— TEXTO DE ORIGEN —
===

Introducción.
La vida fraterna en comunidad es un don que Dios ha dado a la vida consagrada. “Entre estos discípulos, los reunidos en las comunidades religiosas, mujeres y hombres de toda lengua, raza, pueblo y tribu (Ap. 7,9), han sido y siguen siendo todavía una expresión particularmente elocuente de este sublime e ilimitado Amor. Nacidas <no del deseo de la carne o de la sangre> ni de simpatías personales o motivos humanos, sino <de Dios> (Jn 1,13), de una vocación divina y de una divina atracción, las comunidades, religiosas son un signo vivo de la primacía del Amor de Dios que obra maravillas y del amor a Dios y a los hermanos, como lo manifestó y vivió Jesucristo”.1
Un don que viene de lo alto y que tiene su origen en una vocación divina y en una divina atracción. Quienes reciben la llamada de Dios para vivir una vida de “sobreabundancia de gratuidad”2, reciben también el carisma para amar a Dios y en El, a todos los hombres, como prolongación de su cuerpo místico. “Si alguno dice: <<Amo a Dios>> y aborrece a su hermano, es un mentiroso; pues quien no ama a su hermano a quien ve, no puede amar a Dios a quien no ve”. (1Jn. 4, 20)

===

— Registros de un conjunto de datos —
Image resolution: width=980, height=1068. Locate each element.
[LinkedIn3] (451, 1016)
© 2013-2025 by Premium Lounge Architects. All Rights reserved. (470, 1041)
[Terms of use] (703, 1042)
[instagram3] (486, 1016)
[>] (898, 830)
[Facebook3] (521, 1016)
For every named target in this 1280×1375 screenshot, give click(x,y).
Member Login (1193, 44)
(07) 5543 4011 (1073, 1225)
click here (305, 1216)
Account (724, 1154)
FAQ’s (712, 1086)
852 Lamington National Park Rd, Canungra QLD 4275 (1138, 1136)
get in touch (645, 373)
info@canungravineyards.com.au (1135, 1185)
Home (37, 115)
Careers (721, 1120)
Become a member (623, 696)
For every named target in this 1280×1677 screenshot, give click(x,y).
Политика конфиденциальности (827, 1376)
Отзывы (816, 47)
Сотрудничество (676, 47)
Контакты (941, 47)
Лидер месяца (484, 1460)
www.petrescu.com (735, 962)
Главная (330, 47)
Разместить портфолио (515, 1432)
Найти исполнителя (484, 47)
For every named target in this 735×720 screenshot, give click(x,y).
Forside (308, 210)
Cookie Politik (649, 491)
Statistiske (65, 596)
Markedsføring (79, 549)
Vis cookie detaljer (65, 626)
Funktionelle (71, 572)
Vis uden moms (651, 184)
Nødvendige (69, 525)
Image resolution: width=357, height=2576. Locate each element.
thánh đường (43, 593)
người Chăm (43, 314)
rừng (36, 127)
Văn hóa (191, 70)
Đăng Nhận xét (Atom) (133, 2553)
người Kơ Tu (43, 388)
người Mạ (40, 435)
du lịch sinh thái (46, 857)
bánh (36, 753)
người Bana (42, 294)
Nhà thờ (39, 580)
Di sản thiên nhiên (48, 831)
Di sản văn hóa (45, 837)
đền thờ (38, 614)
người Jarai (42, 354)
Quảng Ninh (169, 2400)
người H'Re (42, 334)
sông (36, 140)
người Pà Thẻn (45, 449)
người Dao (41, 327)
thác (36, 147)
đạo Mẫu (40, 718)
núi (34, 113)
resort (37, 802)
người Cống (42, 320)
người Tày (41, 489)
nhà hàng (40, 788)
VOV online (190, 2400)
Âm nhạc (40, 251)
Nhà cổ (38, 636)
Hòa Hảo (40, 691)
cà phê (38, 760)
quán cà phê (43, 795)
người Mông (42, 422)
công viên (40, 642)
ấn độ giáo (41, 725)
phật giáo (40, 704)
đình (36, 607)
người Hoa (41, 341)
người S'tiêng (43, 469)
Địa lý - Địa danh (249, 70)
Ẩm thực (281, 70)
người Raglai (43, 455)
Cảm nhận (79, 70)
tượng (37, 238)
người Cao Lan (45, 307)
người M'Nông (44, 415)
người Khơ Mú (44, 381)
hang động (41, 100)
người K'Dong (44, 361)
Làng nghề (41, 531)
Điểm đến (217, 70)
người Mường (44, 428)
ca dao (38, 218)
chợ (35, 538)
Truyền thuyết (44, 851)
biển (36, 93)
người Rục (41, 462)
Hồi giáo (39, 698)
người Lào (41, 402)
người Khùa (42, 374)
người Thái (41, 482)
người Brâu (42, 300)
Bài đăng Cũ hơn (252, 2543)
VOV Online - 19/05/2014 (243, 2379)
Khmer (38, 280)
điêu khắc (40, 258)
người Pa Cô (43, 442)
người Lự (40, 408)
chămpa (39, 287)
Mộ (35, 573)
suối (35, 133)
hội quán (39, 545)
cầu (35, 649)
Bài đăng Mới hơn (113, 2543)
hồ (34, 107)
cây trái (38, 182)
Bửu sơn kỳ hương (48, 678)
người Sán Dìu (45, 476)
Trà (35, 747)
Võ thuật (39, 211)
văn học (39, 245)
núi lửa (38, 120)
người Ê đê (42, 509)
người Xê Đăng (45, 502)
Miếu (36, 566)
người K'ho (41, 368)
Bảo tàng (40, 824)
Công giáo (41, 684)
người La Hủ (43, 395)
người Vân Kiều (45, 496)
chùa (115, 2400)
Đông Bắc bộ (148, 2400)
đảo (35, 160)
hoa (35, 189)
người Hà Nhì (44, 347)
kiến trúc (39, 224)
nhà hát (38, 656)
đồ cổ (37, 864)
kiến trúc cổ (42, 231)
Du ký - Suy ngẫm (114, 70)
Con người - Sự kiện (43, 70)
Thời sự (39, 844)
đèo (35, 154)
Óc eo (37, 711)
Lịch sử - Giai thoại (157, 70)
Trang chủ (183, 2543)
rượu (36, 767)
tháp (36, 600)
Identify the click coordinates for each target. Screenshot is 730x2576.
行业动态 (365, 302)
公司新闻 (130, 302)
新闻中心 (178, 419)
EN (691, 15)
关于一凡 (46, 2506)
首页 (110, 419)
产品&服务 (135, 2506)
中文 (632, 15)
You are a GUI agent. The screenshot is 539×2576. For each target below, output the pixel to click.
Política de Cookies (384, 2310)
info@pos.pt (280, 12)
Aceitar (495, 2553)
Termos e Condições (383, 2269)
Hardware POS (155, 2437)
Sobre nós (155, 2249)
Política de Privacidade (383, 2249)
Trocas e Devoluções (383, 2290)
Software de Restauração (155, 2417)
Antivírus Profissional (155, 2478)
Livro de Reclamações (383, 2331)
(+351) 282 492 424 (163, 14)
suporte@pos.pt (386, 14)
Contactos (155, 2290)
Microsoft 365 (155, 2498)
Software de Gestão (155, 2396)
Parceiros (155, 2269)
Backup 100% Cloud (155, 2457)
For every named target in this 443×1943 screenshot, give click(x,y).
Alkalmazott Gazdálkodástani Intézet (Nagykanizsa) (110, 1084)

===

— PROBLEMA PLANTEADO —
Vuelve a escribir, íntegro y sin ningún cambio, el texto sobre la vida fraterna en comunidad. Los registros no tienen ningún papel en esto.

— RESULTADO DEL EJERCICIO —
Introducción.
La vida fraterna en comunidad es un don que Dios ha dado a la vida consagrada. “Entre estos discípulos, los reunidos en las comunidades religiosas, mujeres y hombres de toda lengua, raza, pueblo y tribu (Ap. 7,9), han sido y siguen siendo todavía una expresión particularmente elocuente de este sublime e ilimitado Amor. Nacidas <no del deseo de la carne o de la sangre> ni de simpatías personales o motivos humanos, sino <de Dios> (Jn 1,13), de una vocación divina y de una divina atracción, las comunidades, religiosas son un signo vivo de la primacía del Amor de Dios que obra maravillas y del amor a Dios y a los hermanos, como lo manifestó y vivió Jesucristo”.1
Un don que viene de lo alto y que tiene su origen en una vocación divina y en una divina atracción. Quienes reciben la llamada de Dios para vivir una vida de “sobreabundancia de gratuidad”2, reciben también el carisma para amar a Dios y en El, a todos los hombres, como prolongación de su cuerpo místico. “Si alguno dice: <<Amo a Dios>> y aborrece a su hermano, es un mentiroso; pues quien no ama a su hermano a quien ve, no puede amar a Dios a quien no ve”. (1Jn. 4, 20)